▶ [DATA RECORDS]:
──────────

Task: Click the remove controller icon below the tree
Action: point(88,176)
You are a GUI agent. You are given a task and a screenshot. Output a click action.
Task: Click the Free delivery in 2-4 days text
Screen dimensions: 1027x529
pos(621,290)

──────────

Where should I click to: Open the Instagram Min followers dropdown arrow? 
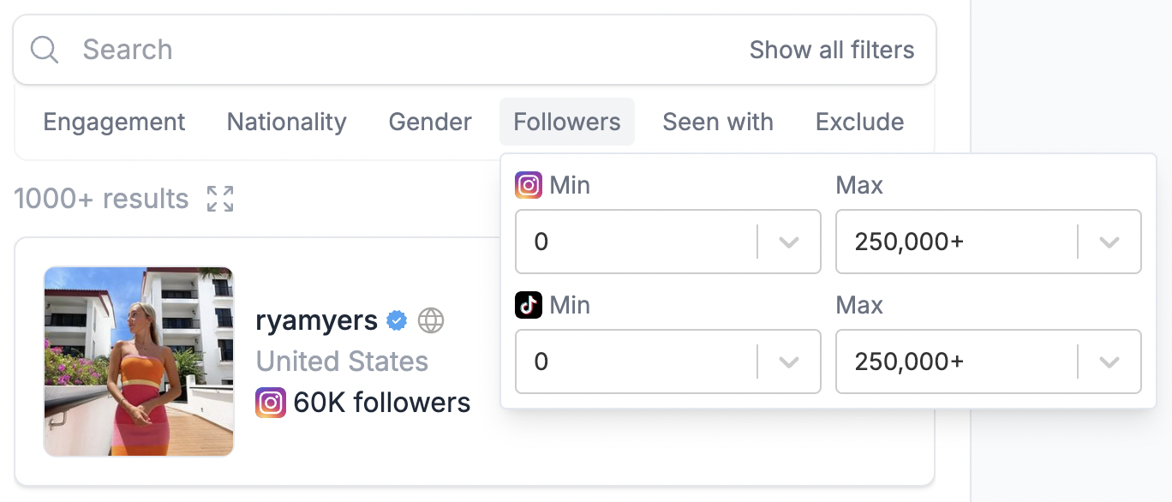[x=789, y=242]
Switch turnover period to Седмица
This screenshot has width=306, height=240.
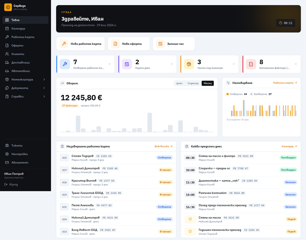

──────────

▶ [THE PROBLEM]: The lines holding the word "screenshot" are the answer. Find them in the entries and copy them.

▶ [RESPONSE BELOW]:
You are a GUI agent. You are given a task and a screenshot. Output a click action.
This screenshot has width=306, height=240.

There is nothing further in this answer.